*** DATASET EXTRACT ***

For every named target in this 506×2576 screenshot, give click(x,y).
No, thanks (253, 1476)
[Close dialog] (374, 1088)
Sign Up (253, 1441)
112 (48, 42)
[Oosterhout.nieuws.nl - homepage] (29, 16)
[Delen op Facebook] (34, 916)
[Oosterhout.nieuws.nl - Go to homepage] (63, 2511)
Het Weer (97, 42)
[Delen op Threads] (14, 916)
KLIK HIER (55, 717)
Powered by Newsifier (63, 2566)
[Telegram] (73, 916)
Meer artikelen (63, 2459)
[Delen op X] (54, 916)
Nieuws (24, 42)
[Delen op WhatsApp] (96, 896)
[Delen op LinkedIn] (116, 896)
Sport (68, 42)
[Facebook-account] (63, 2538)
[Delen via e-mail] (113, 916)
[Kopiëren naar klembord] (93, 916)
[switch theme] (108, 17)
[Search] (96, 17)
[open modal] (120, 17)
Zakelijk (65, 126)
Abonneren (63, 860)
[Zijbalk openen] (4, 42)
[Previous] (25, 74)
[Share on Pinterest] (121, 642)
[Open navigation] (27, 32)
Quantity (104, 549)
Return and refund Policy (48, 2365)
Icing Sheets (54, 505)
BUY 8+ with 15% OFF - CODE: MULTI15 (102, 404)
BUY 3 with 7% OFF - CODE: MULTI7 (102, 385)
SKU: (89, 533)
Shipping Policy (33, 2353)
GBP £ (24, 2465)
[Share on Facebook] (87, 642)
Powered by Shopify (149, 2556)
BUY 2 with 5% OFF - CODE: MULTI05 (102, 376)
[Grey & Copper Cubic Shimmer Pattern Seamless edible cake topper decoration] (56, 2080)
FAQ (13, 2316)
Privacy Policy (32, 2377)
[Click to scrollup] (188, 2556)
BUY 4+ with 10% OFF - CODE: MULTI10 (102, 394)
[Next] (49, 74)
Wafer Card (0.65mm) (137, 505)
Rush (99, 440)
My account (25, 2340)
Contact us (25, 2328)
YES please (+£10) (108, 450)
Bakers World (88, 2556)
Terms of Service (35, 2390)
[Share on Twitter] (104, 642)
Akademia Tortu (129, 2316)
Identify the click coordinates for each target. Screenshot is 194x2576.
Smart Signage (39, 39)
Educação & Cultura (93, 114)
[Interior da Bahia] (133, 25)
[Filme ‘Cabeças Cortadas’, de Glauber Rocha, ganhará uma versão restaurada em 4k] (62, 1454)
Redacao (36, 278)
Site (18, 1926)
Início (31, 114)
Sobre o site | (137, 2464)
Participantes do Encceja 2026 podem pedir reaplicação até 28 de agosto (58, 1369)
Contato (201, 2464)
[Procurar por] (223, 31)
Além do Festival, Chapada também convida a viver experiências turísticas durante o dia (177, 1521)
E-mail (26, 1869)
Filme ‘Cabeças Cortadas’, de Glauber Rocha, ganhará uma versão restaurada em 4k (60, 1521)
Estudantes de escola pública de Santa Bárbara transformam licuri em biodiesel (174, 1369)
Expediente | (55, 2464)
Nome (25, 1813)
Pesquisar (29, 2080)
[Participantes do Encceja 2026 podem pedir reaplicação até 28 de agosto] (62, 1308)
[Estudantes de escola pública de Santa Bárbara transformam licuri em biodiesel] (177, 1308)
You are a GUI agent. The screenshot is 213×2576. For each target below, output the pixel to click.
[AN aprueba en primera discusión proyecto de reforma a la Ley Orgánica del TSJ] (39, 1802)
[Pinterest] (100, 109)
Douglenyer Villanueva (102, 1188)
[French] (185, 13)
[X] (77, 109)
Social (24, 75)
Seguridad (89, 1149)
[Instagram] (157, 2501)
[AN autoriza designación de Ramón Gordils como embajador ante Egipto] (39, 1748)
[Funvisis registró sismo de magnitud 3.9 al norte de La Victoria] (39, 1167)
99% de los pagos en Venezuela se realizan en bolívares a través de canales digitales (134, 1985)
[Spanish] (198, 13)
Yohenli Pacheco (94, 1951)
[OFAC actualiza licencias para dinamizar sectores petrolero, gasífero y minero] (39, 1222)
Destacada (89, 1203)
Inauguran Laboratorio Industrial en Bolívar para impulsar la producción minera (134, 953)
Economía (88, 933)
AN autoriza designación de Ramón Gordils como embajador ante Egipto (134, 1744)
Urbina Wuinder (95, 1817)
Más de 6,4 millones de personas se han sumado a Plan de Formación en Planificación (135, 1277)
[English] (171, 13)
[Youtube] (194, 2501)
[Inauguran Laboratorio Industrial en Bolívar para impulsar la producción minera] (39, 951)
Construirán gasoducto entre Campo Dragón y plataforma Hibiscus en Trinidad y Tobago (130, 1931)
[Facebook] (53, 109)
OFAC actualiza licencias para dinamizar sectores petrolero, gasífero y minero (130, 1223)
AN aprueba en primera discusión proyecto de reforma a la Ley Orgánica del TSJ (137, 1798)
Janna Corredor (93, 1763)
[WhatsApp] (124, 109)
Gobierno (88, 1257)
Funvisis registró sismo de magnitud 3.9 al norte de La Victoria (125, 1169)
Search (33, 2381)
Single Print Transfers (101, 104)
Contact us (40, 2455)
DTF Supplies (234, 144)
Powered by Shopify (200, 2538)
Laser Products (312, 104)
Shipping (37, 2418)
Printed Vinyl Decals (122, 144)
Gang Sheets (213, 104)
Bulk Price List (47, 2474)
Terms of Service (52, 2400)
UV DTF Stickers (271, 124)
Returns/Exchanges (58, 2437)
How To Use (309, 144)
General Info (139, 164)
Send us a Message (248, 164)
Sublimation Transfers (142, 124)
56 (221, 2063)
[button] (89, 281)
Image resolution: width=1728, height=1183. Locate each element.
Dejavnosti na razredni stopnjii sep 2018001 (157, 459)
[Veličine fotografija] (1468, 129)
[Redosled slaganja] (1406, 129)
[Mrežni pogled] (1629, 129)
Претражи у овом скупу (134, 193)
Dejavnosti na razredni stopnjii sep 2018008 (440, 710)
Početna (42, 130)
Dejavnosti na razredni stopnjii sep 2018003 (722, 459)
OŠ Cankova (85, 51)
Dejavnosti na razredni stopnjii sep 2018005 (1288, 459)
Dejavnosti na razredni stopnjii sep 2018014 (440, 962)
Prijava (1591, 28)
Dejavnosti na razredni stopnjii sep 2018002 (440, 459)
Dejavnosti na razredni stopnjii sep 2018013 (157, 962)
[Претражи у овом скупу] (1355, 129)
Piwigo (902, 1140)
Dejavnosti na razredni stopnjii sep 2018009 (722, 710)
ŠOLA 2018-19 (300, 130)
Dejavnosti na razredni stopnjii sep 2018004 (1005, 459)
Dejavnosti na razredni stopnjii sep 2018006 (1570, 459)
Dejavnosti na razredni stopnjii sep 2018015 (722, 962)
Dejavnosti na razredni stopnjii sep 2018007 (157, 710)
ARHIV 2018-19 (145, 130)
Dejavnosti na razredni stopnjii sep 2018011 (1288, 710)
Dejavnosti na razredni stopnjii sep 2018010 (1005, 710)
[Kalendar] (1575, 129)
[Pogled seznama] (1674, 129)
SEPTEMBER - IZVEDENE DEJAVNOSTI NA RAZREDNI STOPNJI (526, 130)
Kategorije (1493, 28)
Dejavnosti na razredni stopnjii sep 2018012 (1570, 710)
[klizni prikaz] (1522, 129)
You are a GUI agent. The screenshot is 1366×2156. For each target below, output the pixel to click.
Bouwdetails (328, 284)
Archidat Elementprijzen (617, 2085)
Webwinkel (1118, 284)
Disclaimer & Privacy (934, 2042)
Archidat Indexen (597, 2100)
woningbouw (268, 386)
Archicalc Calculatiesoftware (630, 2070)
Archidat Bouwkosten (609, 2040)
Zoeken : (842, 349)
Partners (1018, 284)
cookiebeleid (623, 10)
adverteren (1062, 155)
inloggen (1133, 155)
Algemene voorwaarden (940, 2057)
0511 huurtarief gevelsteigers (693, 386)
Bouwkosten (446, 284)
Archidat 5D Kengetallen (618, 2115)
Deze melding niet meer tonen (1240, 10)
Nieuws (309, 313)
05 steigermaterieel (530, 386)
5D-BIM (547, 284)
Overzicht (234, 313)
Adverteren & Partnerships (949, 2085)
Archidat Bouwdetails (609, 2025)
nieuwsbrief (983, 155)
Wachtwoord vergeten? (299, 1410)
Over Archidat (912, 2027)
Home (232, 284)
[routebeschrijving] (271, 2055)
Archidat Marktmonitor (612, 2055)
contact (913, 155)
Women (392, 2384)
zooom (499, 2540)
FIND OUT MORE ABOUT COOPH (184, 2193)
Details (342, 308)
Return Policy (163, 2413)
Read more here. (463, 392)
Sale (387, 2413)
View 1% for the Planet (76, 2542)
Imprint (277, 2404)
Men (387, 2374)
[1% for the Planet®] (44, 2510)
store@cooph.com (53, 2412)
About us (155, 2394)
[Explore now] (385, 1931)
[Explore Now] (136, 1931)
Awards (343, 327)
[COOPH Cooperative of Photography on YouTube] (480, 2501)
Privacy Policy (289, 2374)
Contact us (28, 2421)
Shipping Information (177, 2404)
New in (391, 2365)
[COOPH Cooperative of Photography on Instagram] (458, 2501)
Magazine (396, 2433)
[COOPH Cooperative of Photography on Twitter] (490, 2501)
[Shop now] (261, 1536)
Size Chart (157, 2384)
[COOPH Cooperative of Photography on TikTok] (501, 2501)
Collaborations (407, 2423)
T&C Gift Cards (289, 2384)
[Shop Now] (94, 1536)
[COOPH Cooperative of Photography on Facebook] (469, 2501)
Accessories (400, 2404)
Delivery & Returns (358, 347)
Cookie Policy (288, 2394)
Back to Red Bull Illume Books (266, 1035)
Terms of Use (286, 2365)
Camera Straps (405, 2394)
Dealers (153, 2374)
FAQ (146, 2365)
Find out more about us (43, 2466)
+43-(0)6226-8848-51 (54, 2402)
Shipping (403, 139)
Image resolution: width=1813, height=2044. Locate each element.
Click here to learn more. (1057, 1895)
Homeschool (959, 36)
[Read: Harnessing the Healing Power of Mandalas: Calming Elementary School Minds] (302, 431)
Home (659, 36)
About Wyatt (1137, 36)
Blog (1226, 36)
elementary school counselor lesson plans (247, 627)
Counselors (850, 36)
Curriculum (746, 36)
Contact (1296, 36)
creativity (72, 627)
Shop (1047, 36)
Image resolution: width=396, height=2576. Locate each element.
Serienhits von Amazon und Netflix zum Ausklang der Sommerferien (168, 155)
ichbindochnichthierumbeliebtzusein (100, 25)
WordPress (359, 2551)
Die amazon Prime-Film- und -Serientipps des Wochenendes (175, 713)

*** End of DATASET EXTRACT ***

PROBLEM STATEMENT |
Begin at the first line of the material and transcribe each line exactly. End with the line containing "[Next] (49, 74)", and give nothing else.

ANSWER SPACE |
For every named target in this 506×2576 screenshot, give click(x,y).
No, thanks (253, 1476)
[Close dialog] (374, 1088)
Sign Up (253, 1441)
112 (48, 42)
[Oosterhout.nieuws.nl - homepage] (29, 16)
[Delen op Facebook] (34, 916)
[Oosterhout.nieuws.nl - Go to homepage] (63, 2511)
Het Weer (97, 42)
[Delen op Threads] (14, 916)
KLIK HIER (55, 717)
Powered by Newsifier (63, 2566)
[Telegram] (73, 916)
Meer artikelen (63, 2459)
[Delen op X] (54, 916)
Nieuws (24, 42)
[Delen op WhatsApp] (96, 896)
[Delen op LinkedIn] (116, 896)
Sport (68, 42)
[Facebook-account] (63, 2538)
[Delen via e-mail] (113, 916)
[Kopiëren naar klembord] (93, 916)
[switch theme] (108, 17)
[Search] (96, 17)
[open modal] (120, 17)
Zakelijk (65, 126)
Abonneren (63, 860)
[Zijbalk openen] (4, 42)
[Previous] (25, 74)
[Share on Pinterest] (121, 642)
[Open navigation] (27, 32)
Quantity (104, 549)
Return and refund Policy (48, 2365)
Icing Sheets (54, 505)
BUY 8+ with 15% OFF - CODE: MULTI15 (102, 404)
BUY 3 with 7% OFF - CODE: MULTI7 (102, 385)
SKU: (89, 533)
Shipping Policy (33, 2353)
GBP £ (24, 2465)
[Share on Facebook] (87, 642)
Powered by Shopify (149, 2556)
BUY 2 with 5% OFF - CODE: MULTI05 (102, 376)
[Grey & Copper Cubic Shimmer Pattern Seamless edible cake topper decoration] (56, 2080)
FAQ (13, 2316)
Privacy Policy (32, 2377)
[Click to scrollup] (188, 2556)
BUY 4+ with 10% OFF - CODE: MULTI10 (102, 394)
[Next] (49, 74)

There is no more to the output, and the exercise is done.